BEGIN Provided data

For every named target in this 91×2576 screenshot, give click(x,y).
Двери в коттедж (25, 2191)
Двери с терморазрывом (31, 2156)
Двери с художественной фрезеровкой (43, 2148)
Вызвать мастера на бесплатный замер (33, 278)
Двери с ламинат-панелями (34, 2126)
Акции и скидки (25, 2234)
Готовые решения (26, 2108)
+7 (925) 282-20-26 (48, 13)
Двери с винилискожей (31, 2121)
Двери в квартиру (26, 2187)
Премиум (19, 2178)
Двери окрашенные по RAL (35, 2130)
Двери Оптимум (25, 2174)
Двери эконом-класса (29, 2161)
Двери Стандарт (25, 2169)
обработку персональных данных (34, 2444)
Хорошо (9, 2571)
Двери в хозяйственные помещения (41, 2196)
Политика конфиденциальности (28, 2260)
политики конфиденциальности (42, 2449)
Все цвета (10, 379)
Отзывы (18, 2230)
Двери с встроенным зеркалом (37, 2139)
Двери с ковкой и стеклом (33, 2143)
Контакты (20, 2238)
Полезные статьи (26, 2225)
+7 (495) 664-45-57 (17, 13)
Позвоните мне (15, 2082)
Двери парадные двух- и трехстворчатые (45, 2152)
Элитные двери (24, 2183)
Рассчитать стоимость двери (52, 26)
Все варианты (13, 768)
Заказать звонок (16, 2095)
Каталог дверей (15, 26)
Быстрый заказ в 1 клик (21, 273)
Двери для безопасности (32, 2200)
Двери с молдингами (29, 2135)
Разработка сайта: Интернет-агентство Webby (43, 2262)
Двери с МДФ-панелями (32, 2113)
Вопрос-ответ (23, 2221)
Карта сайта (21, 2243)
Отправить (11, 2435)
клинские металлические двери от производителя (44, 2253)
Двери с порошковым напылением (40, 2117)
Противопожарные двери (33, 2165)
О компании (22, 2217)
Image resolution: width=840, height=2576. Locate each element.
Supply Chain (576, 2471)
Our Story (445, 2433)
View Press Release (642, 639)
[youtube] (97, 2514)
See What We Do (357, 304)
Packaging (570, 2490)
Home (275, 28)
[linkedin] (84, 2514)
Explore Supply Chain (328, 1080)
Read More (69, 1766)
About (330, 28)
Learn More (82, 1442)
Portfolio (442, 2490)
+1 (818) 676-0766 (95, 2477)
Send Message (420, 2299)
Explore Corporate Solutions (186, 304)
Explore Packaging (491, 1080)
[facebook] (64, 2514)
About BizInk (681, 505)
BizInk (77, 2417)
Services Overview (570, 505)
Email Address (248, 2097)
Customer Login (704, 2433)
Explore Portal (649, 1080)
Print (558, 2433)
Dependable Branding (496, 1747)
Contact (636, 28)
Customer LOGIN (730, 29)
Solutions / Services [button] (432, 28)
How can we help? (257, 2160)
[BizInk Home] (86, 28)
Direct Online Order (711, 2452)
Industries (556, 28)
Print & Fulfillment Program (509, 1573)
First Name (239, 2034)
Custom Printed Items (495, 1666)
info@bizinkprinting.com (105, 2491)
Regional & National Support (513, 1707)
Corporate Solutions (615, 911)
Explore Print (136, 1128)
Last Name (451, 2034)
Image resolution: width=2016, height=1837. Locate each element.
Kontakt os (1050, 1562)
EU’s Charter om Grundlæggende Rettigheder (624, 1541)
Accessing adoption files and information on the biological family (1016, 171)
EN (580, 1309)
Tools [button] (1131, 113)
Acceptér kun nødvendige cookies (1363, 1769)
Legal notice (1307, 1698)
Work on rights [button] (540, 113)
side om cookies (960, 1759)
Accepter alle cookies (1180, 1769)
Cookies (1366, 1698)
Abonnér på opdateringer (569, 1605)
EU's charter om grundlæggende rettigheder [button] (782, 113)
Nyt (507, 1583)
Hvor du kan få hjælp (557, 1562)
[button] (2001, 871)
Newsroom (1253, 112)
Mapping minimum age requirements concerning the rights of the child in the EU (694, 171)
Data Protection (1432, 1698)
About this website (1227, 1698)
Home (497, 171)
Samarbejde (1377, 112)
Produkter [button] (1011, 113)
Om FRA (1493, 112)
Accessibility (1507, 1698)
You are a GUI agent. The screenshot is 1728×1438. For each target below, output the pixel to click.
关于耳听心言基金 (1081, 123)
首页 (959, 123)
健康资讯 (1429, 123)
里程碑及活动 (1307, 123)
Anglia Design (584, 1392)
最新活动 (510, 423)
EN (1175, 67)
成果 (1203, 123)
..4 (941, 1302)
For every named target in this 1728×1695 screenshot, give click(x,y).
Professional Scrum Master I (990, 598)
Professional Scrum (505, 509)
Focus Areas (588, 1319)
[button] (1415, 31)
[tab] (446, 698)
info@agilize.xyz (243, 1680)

END Provided data

**What to produce**
When a line above contains the string "About", copy that line.

**Output**
About (330, 28)
About BizInk (681, 505)
About this website (1227, 1698)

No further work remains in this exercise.